DOCUMENT PASSAGE:

- - -

Notably, an increasing number of studies has revealed that the intestinal microbiota in both mice and humans exhibit diurnal oscillations in composition and activity, and that these rhythms are impaired by the ablation of host molecular clock components or the induction of jet lag, leading to gut dysbiosis and altered feeding rhythms [37,152,153,154]. The potential systemic impact of a dysregulated microbiome was further shown in a subsequent study indicating that the diurnal rhythmicity of the microbiota drives the global programming of host circadian transcriptional, epigenetic, and metabolite oscillations [90]. Interestingly, Chambon and colleagues from the analysis of large intestine showed that depletion of microbiota profoundly disrupts circadian clock in intestinal epithelial cells (IECs), leading to altering corticosteroids levels and consequent metabolic disorders [155]. This suggests a reciprocal influence between the gut epithelium of the host and the microbiota for each other’s physiology that contributes to additional system-wide cyclic homeostasis. In line with these studies, Kuang et al. recently reported that cyclically induced expression of histone deacetylase 3 (HDAC3) in gut epithelial cells mediates the diurnal programming of the host’s metabolism by the intestinal microbiota, the lack of which leads to diet-induced obesity [156]. Given the systemic modulation of both brain and peripheral clock functions by gut microbiome metabolites [157], it is plausible that the above pathological impact of mistimed feeding is associated, in part, with dysregulated gut-microbiome products. Together, these findings underscore the physiological and pathological significance of peripheral entrainment of host circadian systems in response to multiple internal and external cues.

Emerging studies suggest that multiple metabolic or nutritional components, such as redox cofactors, gases, and ions, are not only circadian-regulated components, but can also act as timing cues to regulate circadian physiology via reciprocal feedback mechanisms (Figure 1). Descriptions of some of these factors and their roles in circadian rhythms and disorders are detailed below.

- - -

WORK INSTRUCTIONS:
Copy the passage on gut microbiota and circadian rhythms word for word, in full.

(Stored rows)
- - -

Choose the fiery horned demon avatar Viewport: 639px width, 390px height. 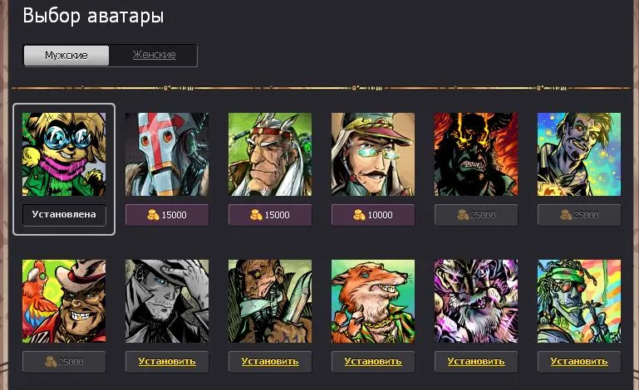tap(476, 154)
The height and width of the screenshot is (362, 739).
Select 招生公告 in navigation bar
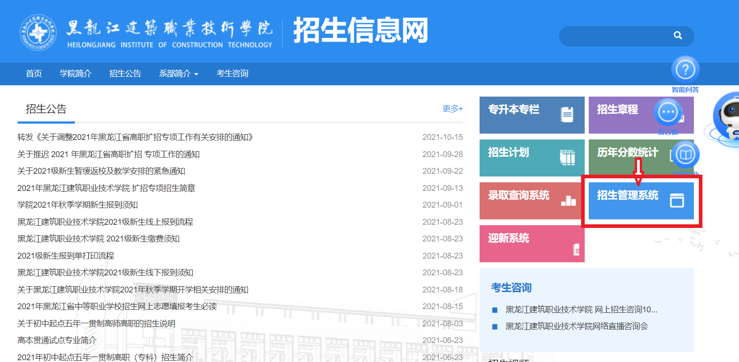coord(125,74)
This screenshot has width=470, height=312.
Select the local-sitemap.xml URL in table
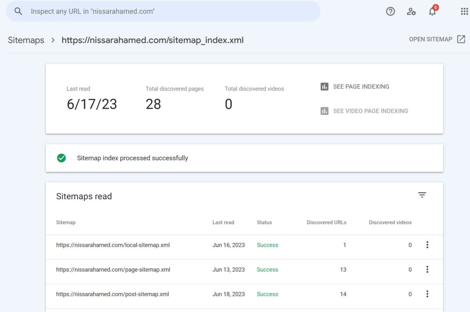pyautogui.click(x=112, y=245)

- - -

REPLY:
Notably, an increasing number of studies has revealed that the intestinal microbiota in both mice and humans exhibit diurnal oscillations in composition and activity, and that these rhythms are impaired by the ablation of host molecular clock components or the induction of jet lag, leading to gut dysbiosis and altered feeding rhythms [37,152,153,154]. The potential systemic impact of a dysregulated microbiome was further shown in a subsequent study indicating that the diurnal rhythmicity of the microbiota drives the global programming of host circadian transcriptional, epigenetic, and metabolite oscillations [90]. Interestingly, Chambon and colleagues from the analysis of large intestine showed that depletion of microbiota profoundly disrupts circadian clock in intestinal epithelial cells (IECs), leading to altering corticosteroids levels and consequent metabolic disorders [155]. This suggests a reciprocal influence between the gut epithelium of the host and the microbiota for each other’s physiology that contributes to additional system-wide cyclic homeostasis. In line with these studies, Kuang et al. recently reported that cyclically induced expression of histone deacetylase 3 (HDAC3) in gut epithelial cells mediates the diurnal programming of the host’s metabolism by the intestinal microbiota, the lack of which leads to diet-induced obesity [156]. Given the systemic modulation of both brain and peripheral clock functions by gut microbiome metabolites [157], it is plausible that the above pathological impact of mistimed feeding is associated, in part, with dysregulated gut-microbiome products. Together, these findings underscore the physiological and pathological significance of peripheral entrainment of host circadian systems in response to multiple internal and external cues.

Emerging studies suggest that multiple metabolic or nutritional components, such as redox cofactors, gases, and ions, are not only circadian-regulated components, but can also act as timing cues to regulate circadian physiology via reciprocal feedback mechanisms (Figure 1). Descriptions of some of these factors and their roles in circadian rhythms and disorders are detailed below.